The city is selling the fixed-rate, water revenue bonds to refund some outstanding variable rate debt and terminate its interest rate swap agreements.
Betsy Hruby, debt manager for the city said that the refunding is expected to achieve a lower debt service and the termination of the swap agreements will mitigate the risk of fluctuations in interest rates in the city’s outstanding variable rate debt.
J.P. Morgan provides two interest rate swaps in the amounts of $54.7 million and $16.5 million. Morgan Stanley provides two interest rates swaps in the amounts of $9.3 million and $26.2 million.
Hruby said that the bond and swap market fixed rates are lower today than they were when the swap was executed in 2004.
“Because of this, there will be a negative market value for the city which will result in a termination payment funded with bond proceeds,” Hruby said. This value, she said, changes every day and throughout the day but the most recent estimation is a swap termination payment of about $8 million on the part of the city.
Hruby said that if at pricing there are no debt service savings from the refunding of the hedged bonds and the termination of the swap, the city will opt to postpone that portion of the issue.
“The city decided that the market presented us with the opportunity to lock in low fixed rates and completely eliminate all risks related to the Water System’s hedged debt,” Hruby said. “We plan on executing the transaction as long as there is no cost to the city.”

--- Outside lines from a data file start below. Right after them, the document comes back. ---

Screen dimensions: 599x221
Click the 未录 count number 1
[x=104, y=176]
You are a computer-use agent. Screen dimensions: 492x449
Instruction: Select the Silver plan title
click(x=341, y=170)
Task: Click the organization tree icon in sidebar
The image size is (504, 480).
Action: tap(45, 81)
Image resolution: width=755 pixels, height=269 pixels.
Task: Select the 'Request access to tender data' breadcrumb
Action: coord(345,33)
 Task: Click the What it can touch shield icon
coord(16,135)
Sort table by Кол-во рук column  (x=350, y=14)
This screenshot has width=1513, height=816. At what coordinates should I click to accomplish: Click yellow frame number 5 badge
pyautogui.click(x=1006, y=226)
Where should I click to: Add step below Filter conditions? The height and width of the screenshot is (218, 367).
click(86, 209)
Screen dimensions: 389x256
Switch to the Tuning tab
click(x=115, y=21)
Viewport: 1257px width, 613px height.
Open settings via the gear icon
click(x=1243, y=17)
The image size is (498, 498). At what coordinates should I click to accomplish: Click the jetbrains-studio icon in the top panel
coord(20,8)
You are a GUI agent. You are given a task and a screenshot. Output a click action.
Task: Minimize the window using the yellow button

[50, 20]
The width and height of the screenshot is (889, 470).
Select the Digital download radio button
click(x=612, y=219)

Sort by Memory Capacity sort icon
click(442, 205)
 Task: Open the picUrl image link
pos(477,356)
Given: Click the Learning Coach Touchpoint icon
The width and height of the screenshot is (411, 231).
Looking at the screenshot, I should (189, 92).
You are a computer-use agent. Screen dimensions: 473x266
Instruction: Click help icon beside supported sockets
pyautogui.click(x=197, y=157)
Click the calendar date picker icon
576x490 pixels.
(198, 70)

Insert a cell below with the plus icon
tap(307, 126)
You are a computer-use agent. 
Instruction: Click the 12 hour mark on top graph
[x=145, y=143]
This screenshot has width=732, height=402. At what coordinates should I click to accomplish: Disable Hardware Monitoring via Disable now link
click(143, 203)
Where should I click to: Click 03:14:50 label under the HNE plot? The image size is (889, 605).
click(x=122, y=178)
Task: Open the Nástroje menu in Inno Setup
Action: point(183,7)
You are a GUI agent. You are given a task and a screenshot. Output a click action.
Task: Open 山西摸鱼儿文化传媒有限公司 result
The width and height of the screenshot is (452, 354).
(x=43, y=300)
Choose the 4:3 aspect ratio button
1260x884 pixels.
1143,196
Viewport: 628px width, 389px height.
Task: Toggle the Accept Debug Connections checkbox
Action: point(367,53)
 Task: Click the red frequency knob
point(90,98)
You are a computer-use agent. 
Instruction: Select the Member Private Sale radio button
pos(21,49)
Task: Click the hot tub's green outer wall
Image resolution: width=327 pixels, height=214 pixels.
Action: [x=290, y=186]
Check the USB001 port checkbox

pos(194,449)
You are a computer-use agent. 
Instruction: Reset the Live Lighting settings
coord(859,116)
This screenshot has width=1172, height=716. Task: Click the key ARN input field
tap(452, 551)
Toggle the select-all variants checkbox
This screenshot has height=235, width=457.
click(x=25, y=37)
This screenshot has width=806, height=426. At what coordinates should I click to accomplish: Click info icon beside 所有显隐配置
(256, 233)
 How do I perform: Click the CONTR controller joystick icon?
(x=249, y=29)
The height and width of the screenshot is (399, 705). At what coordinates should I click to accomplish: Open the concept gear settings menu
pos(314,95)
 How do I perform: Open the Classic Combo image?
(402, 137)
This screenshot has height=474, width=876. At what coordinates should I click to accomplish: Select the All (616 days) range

Hruby said the city had estimated at least 3% savings for the portion of the transaction that is a traditional refunding.
Moody’s Investors Service rates the bonds Aa1 and S&P Global Ratings rated the bonds AA-plus. The outlook is stable. Cleveland Water has $527 million of outstanding debt and 33% of it is variable rate debt. After the 2019 bonds 16% of the debt outstanding will be variable rate.
Hruby said that based on the ratings the city opted not to structure the bonds with a debt service reserve fund, a feature that is on some of the outstanding debt held by the city. “We didn’t feel that it was necessary to increase the size of the bond deal to cover these bonds with a debt service reserve fund since water is an Aa1 rated credit,” she said.
The system's financial operations are a key credit strength, as management has maintained healthy debt service coverage, ample cash reserves and a moderate debt burden while continuing to address long-term capital needs,” Moody’s said. “These strengths largely outweigh the system's credit challenges, which include absence of a debt service reserve fund for some series, some exposure to variable rate debt and a demographic profile that trails other highly rated entities.”
Moody’s noted that the rating also considers the stable outlook on Cleveland's A1 general obligation rating. The water enterprise serves 70 communities in Northeast Ohio.
“We expect the system will maintain a strong financial profile supported by conservative management and unlimited rate setting authority,” Moody's said.
The system generated $136 million of net revenue in fiscal 2017 and unaudited results for fiscal 2018 reflect a 5% decline in net revenue, which Moody’s said “could modestly reduce total annual debt service coverage to 1.6x.” but the annual rate increases of 5% for 2019 and 2020 are expected to stabilize coverage levels.
Stifel and RBC Capital Markets are senior managers. JP Morgan, Morgan Stanley, PNC Capital Markets LLC and Siebert Cisneros Shank & Co. LLC, are co-managers. Phoenix Capital Partners and Government Capital Management are the municipal advisors. Squire Patton Boggs is bond counsel.